_Text section_.
Watching the nightly sports-wrap broadcasts becomes a bit of a family affair for Sarah Nurse, who will skate for Canada against the United States on Monday in the women’s hockey Rivalry Series game at Save-on-Foods Memorial Centre.

“I sit and watch SportsCentre and there’s a cousin here and a cousin there and brother there. It’s just another day for us,” said Nurse.

Cousin and two-time NCAA champion with UConn, Kia Nurse, is a standout with the world No. 4 Canadian women’s national basketball team and will try to win a medal at the 2020 Summer Olympics this year in Tokyo to match, perhaps even better, the silver medal Sarah Nurse won in hockey at the Winter Olympics in 2018 at Pyeongchang, South Korea.

Sarah’s cousin Darnell Nurse won gold with Canada at the world juniors and is a defenceman in the NHL with the Edmonton Oilers, while her brother Isaac Nurse plays major-junior with the Hamilton Bulldogs of the Ontario Hockey League. Cousin Tamika Nurse led Canada in under-19 basketball and played in the NCAA for the Oregon Ducks and Bowling Green.

Sarah’s dad, Roger Nurse, played lacrosse and refereed in the NLL and OLA, uncle Richard Nurse was a six-season wide receiver for the Hamilton Tiger-Cats of the CFL and uncle Donovan McNabb quarterbacked the Philadelphia Eagles in the Super Bowl. Aunt Raquel McNabb was a star NCAA basketball player and two-time team MVP at Syracuse University.

_Information provided_.
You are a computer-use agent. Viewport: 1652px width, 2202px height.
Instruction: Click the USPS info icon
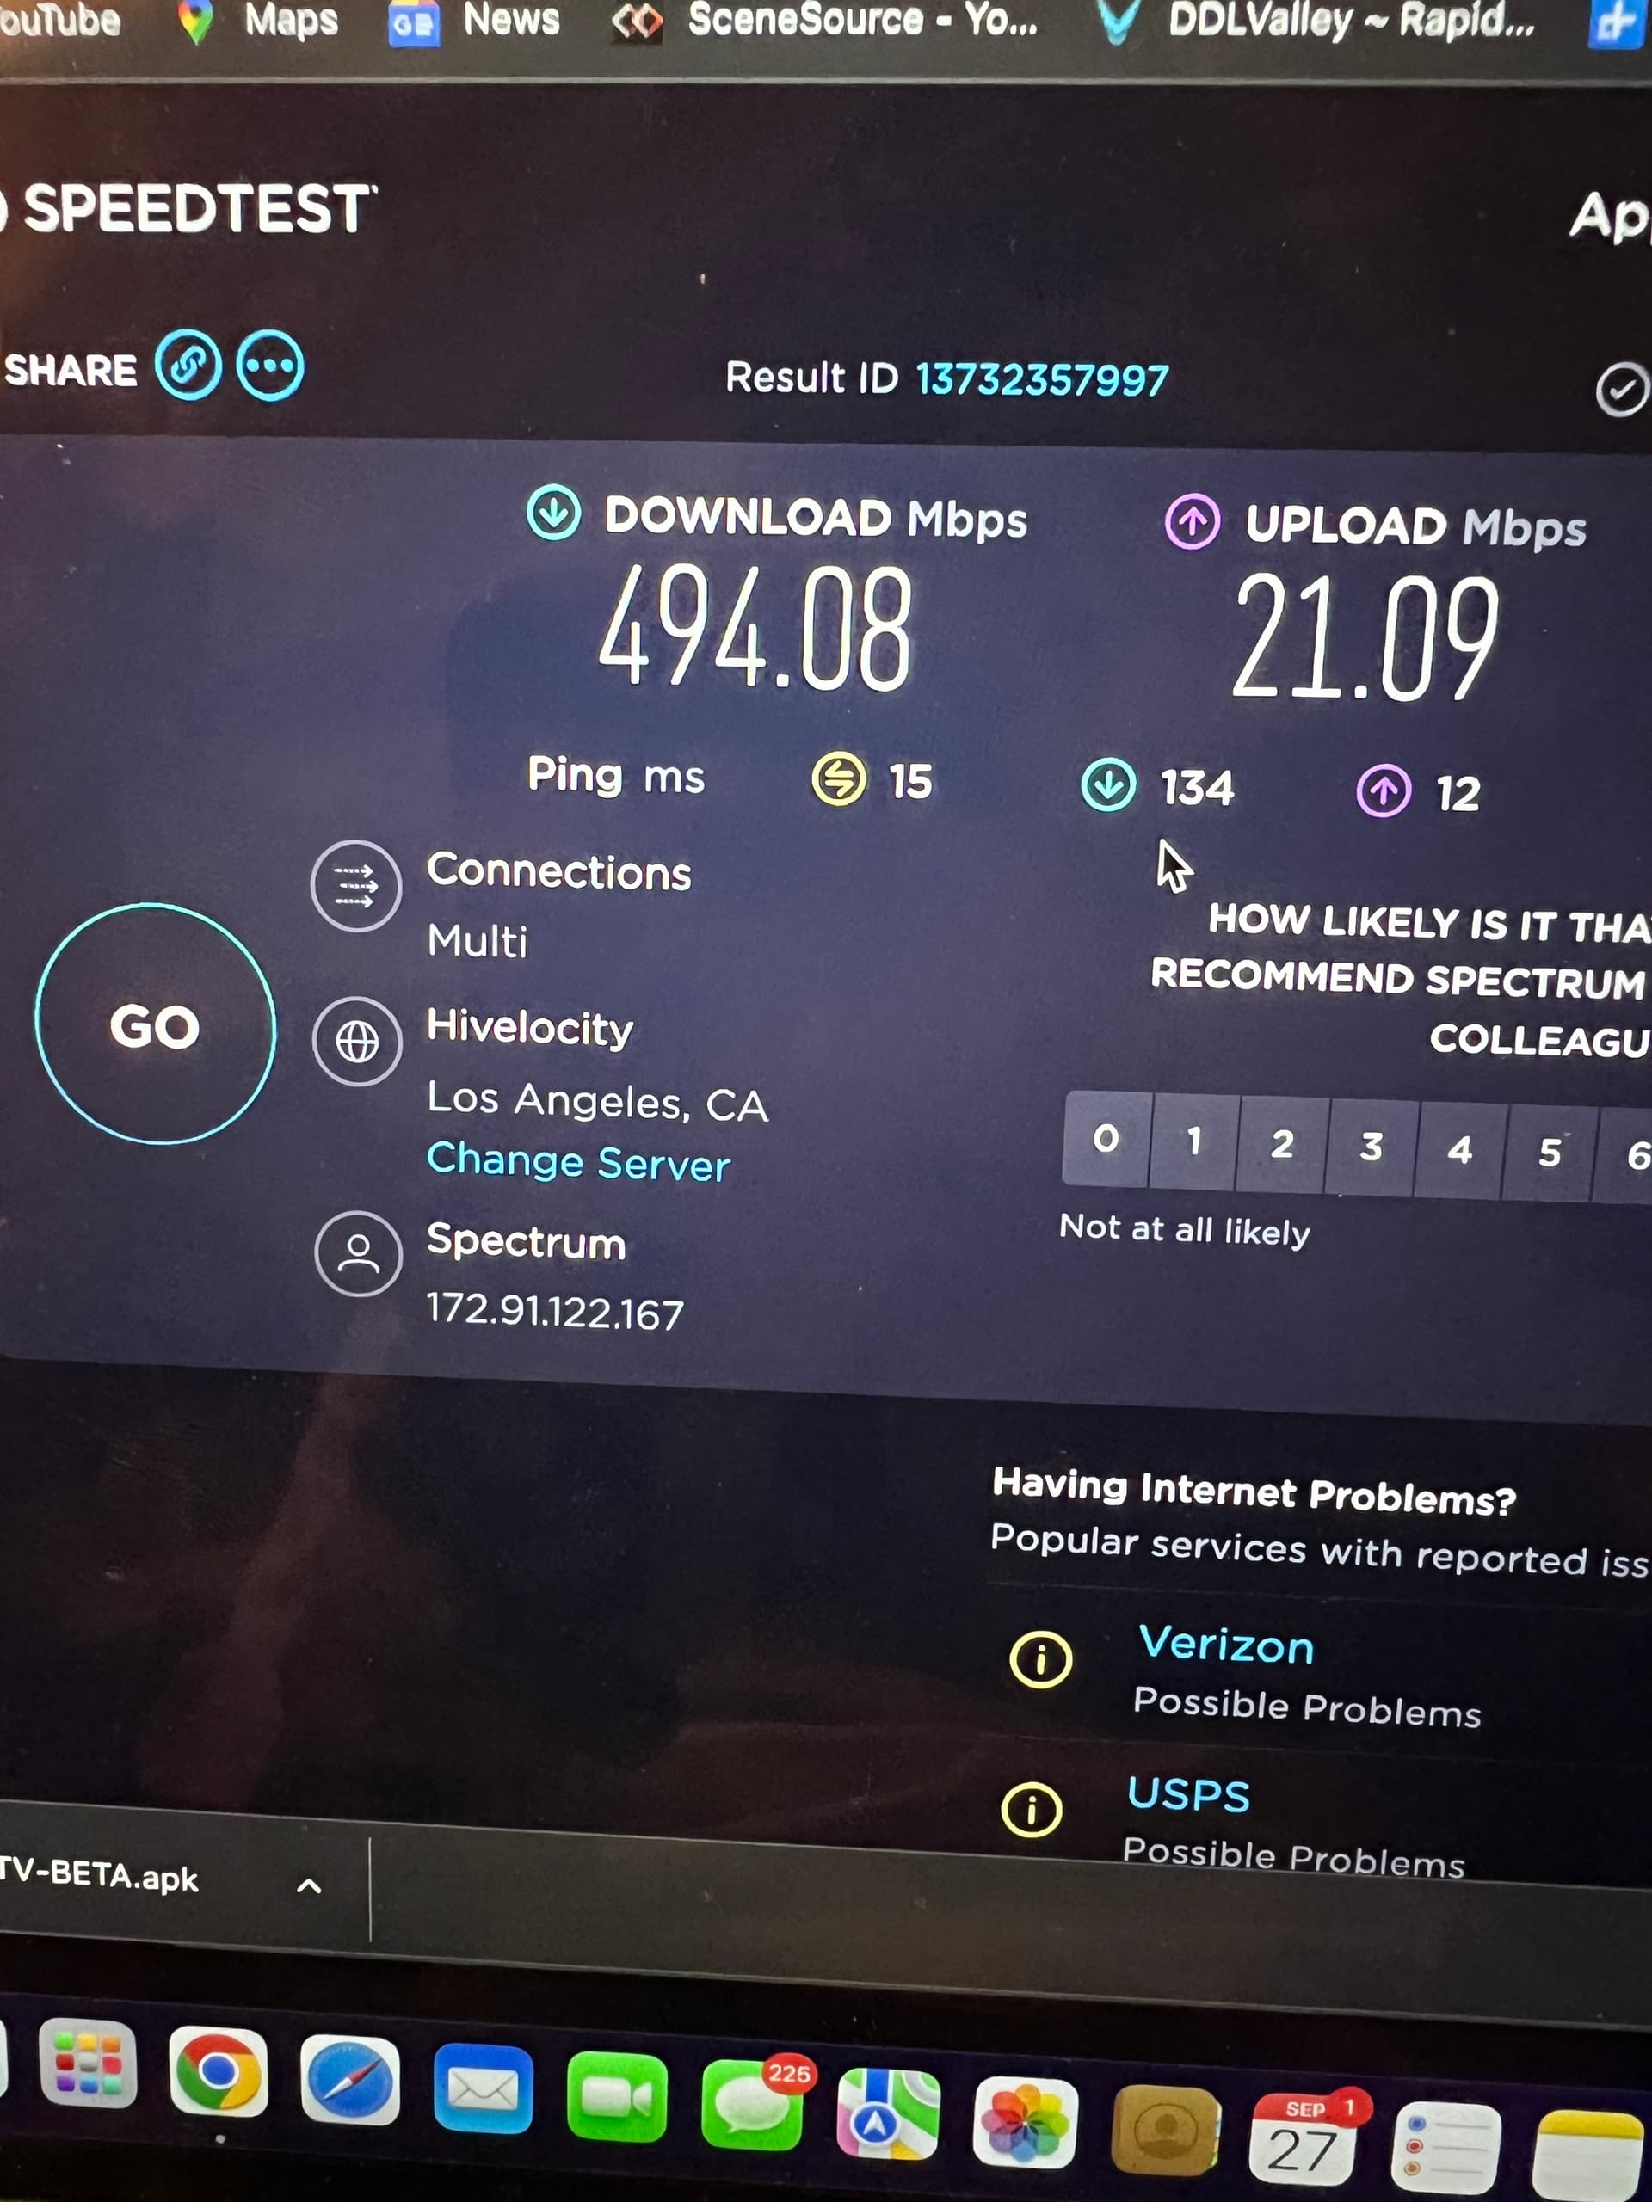(1032, 1808)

_What to do_.
1. In the article about Sarah Nurse's family of athletes, which NHL team does her cousin Darnell Nurse play for?
2. Continue the article about Sarah Nurse's family of athletes from its final sentence.

_Results in order_.
1. The Edmonton Oilers.

2.
“I’m proud of my family, and I know my grandma is, too,” said Sarah Nurse.

“We were blessed with skills. But it also took a lot of hard work.”

Sarah Nurse and her Canadian teammates lost the first two games of the Rivalry Series to the Americans in December — 4-1 in Hartford, Connecticut, and 2-1 in Moncton, N.B. — and must sweep the remaining three games Monday at the Memorial Centre, Wednesday at Rogers Arena in Vancouver and Feb. 8 in Anaheim, California, in order to win the series.

Micah Zandee-Hart of Saanichton, the lone B.C. player on the Canadian team, played in the first two games, but won’t be available for the remaining games of the series because of schooling and NCAA commitments at Cornell University.

The Rivalry Series is compelling because most Olympic finals and world championships in women’s hockey have come down to the U.S. and Canada, with the Americans having the upper hand in the majority of recent events.

“It’s a fierce rivalry,” said Nurse, a tenacious five-foot-eight forward.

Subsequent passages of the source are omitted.